Given instruction A
From the college football countdown of championship week games, write out the passage between "6. No. 1 LSU" and "it’s mini-reckoning time.", inclusive.
Given instruction B
Translate into Spanish this sentence from the college football countdown: "The Hokies got treated to a helping of shame when these teams met in Blacksburg, but times have changed."
Given instruction C
Extend the college football countdown of championship week games, picking up after its final sentence.

Passage shown
═══
The Eight Best Games from Championship Week
It’s the last week before bowl season, and though much has been decided, there’s at least a modicum of drama left. Let’s get all judgmental and count down the eight best games.
8. No. 9 Oregon vs. “UCLA,” “Pac-12″ “Championship”
Once in a while, as a kid, I would invite my neighbor up to play basketball. He wasn’t very good, but there was no one else around. I’d regret it almost immediately; he’d feel bad for not playing well, I’d feel bad for beating him, and then I’d try to let him win a game to make it less horrible, but it ended up making it more horrible because he knew what I was doing. Still, we’d have to keep going to maintain the whole facade, to make sure no feelings were hurt. But why were we playing? What was the point? What I’m trying to say is, that neighbor’s name was Rick Neuheisel (gasp!).
7. The Big East Cluster … Mess
Nothing worse than a clustermess. The Big East is too lame-o (NCAA’s term, not mine) to have a conference championship, so instead their season is extended; a blight on the rest of championship week. I’m going to go ahead and copy and paste the scenario from Monday’s recap post for those interested:
All I know is that Louisville beat South Florida to finish at 5-2, and West Virginia and Cincinnati each won to move to 4-2. There’s no conference championship here, so if the Mountaineers and Bearcats both win next week, we’ll have a three-way tie. In that case, West Virginia would get the BCS berth by virtue of having the highest BCS ranking. If only Cincinnati wins next weekend, they Bearcats get the BCS bowl because they beat Louisville head-to-head. If only West Virginia wins, the BCS bowl goes to Louisville, which beat the Mountaineers earlier this season. You with me?
Personally, I’m picking ‘Bama to win the Big East. I just have a feeling.
6. No. 1 LSU vs. no. 14 Georgia, SEC championship
Is it wrong to want a little certainty? I don’t think I’ve rooted for LSU once this entire season, but I am now. It would be annoying to me, with everything else going on, if the Tigers lost this game and entered the BCS championship with one loss. I’m just so emotionally ravaged by the BCS that I’m suing for peace. I am the South in the final year of the Civil War. I keep waking up screaming the word “Appomattox!” I want my garden back. I surrender.
Anyhow, LSU will annihilate Georgia in a brutal fashion. The Bulldogs haven’t faced any of the SEC West bigwigs yet, and it’s mini-reckoning time.
5. No. 5 Virginia Tech vs. no. 20 Clemson, ACC championship
The Hokies got treated to a helping of shame when these teams met in Blacksburg, but times have changed. After playing the darling for more than half a season, the Tigers are reeling. In a way, their journey has been like that of the bengal tiger, except that I’m not overly familiar with what’s going in that latter situation. But it’s not as good as it used to be, I can tell you that much. Here, Tech will play the role of the Bengalese poacher and hasten the path to extinction (dropping from the rankings).
You’re welcome for the perfect metaphor.
═══
Entries provided
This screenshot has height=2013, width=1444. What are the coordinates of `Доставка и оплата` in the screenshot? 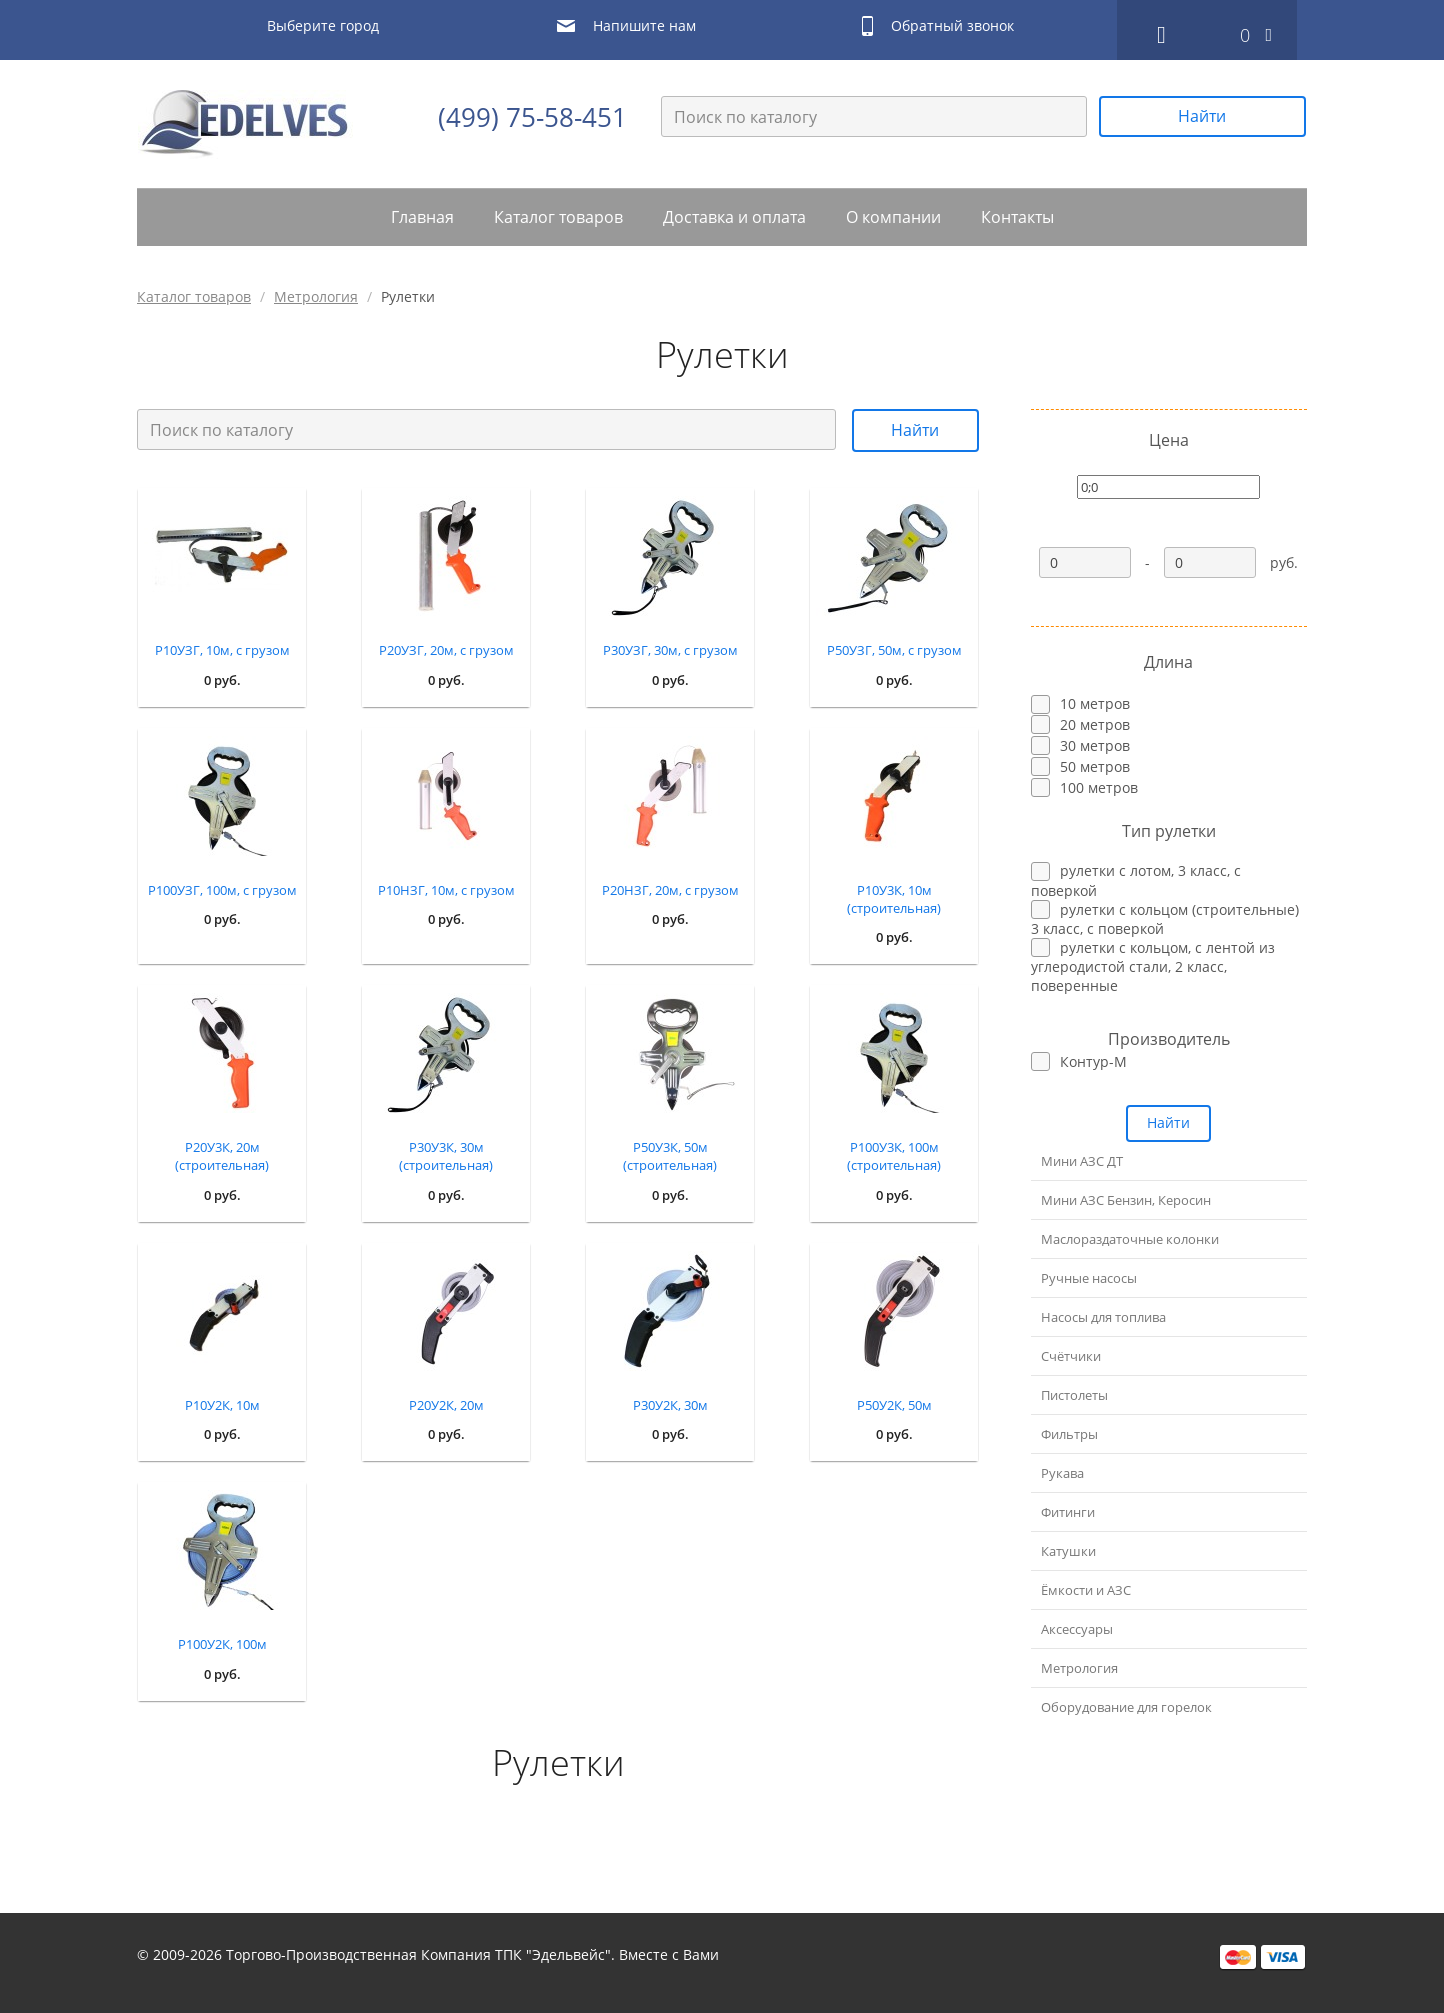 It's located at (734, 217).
═══
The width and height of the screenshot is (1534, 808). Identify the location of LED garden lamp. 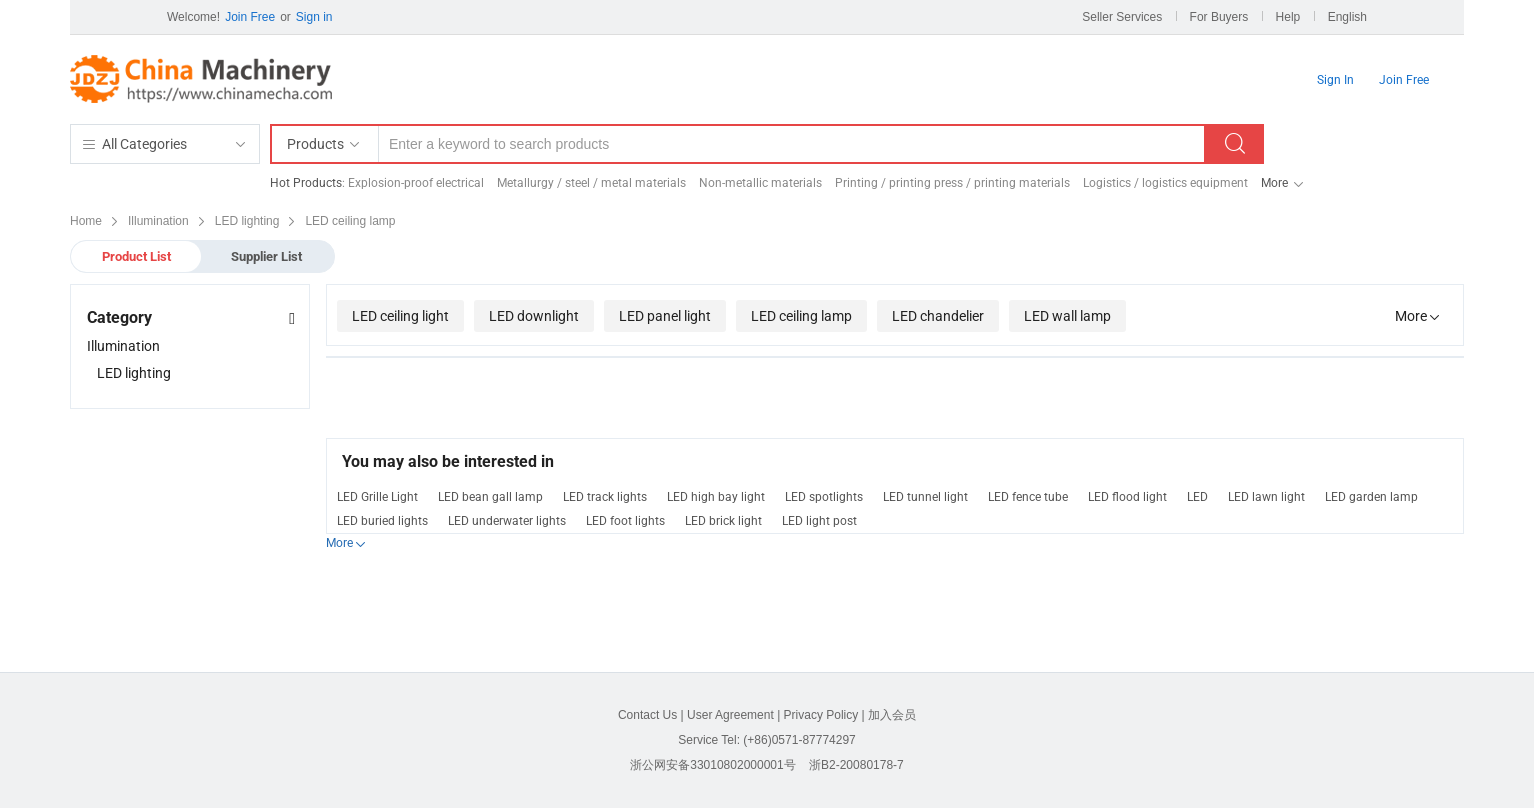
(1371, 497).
═══
Output A
6. No. 1 LSU vs. no. 14 Georgia, SEC championship
Is it wrong to want a little certainty? I don’t think I’ve rooted for LSU once this entire season, but I am now. It would be annoying to me, with everything else going on, if the Tigers lost this game and entered the BCS championship with one loss. I’m just so emotionally ravaged by the BCS that I’m suing for peace. I am the South in the final year of the Civil War. I keep waking up screaming the word “Appomattox!” I want my garden back. I surrender.
Anyhow, LSU will annihilate Georgia in a brutal fashion. The Bulldogs haven’t faced any of the SEC West bigwigs yet, and it’s mini-reckoning time.

Output B
Los Hokies recibieron una buena dosis de vergüenza cuando estos equipos se enfrentaron en Blacksburg, pero los tiempos han cambiado.

Output C
4. No. 22 Texas vs. no. 17 Baylor
At this point, I really want Robert Griffin III to win the Heisman, if for no other reason than to prevent the rank absurdity of Andrew Luck winning on hype. The Oklahoma game was a big step for him, and now he’s got a week in the spotlight without Luck to add one more signature win to the accolades. In other news, the winner of this game is going to be quite happy with its season. They might even go to The Best Little Whorehouse in Texas.
I’m talking about the musical! Come on! They might go see the musical! You guys are sick.
3. No. 6 Houston vs. no. 24 Southern Miss
The Case Keenum universe is vast and sprawling, and you can only get from one place to another THROUGH THE AIR. I’m not exactly sure what I’m talking about, but I think the Cougars will win this game by about 25, and I can’t wait to see them play a team that is actually good in a BCS bowl. What happens if they win? What if they trounce a really good team like Oklahoma State? What then? Why can’t they be national champions? The answer: Obamacare.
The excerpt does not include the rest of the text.